La Corte Suprema de Estados Unidos decidió no aceptar el recurso de apelación presentado por Meta, la empresa matriz de Facebook e Instagram, en un caso legal impulsado por el estado de Vermont. La demanda acusa a la compañía de diseñar sus plataformas para fomentar comportamientos adictivos entre adolescentes. Esta resolución mantiene vigente el fallo previo, que establece que Vermont tiene la jurisdicción para procesar el caso dado que Meta realiza actividades comerciales en el estado y obtiene ingresos a través de usuarios y anunciantes locales.
Meta sostuvo en su defensa que Vermont no contaba con autoridad legal para juzgarla, argumentando que la sede principal de la empresa está en California y que someterla a juicio en otro estado violaría su derecho al debido proceso. Sin embargo, la orden emitida por la Corte Suprema no incluye explicaciones detalladas y permite que el caso continúe en los tribunales federales de Vermont.
La denuncia presentada en 2023 por Vermont surgió como parte de una investigación liderada por fiscales generales de distintas partes del país, enfocados en el impacto de las redes sociales en la salud mental de menores. El estado alega que Meta priorizó el aumento del tiempo que los usuarios, sobre todo adolescentes, pasan en sus plataformas, sin considerar las consecuencias para su bienestar.

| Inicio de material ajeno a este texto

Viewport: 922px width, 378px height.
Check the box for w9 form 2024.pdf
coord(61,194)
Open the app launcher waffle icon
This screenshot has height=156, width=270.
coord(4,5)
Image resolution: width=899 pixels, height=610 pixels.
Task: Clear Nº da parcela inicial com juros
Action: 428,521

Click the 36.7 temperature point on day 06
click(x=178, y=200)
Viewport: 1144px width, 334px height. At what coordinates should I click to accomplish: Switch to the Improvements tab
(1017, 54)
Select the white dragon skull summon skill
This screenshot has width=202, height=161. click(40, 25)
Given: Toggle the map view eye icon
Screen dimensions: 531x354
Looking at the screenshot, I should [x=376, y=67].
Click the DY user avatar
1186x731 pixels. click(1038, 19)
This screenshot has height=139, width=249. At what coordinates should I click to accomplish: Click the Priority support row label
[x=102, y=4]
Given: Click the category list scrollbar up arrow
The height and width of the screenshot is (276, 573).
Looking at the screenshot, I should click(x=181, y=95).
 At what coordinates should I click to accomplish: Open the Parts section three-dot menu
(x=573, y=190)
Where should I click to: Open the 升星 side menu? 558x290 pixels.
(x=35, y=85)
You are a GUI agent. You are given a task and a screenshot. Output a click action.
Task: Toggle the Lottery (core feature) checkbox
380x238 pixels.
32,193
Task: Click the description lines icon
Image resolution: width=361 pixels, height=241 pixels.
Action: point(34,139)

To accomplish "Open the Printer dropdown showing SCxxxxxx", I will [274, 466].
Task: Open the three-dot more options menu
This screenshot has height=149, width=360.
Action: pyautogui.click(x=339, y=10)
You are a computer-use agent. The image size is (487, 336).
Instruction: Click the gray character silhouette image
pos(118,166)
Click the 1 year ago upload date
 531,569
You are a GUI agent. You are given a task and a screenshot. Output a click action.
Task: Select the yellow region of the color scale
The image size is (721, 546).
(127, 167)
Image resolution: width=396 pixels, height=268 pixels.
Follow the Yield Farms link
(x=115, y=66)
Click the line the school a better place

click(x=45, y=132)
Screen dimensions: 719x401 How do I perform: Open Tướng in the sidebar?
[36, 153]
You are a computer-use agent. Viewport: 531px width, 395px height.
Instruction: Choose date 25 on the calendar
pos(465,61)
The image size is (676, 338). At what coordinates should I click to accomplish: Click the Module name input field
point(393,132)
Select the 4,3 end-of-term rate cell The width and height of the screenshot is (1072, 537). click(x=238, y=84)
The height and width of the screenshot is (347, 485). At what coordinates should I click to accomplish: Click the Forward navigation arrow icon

Investigaciones periodísticas basadas en documentos internos filtrados de Meta han revelado que la empresa conocía los efectos negativos que Instagram tenía sobre la salud mental de jóvenes, especialmente niñas adolescentes. Por ejemplo, un estudio citado en la demanda indicó que un 13.5% de las adolescentes sentía que Instagram agravaba sus pensamientos suicidas y un 17% reportaba una mayor incidencia en trastornos alimentarios. Esta controversia resalta los debates actuales sobre la responsabilidad de las grandes tecnológicas en proteger a sus usuarios más vulnerables.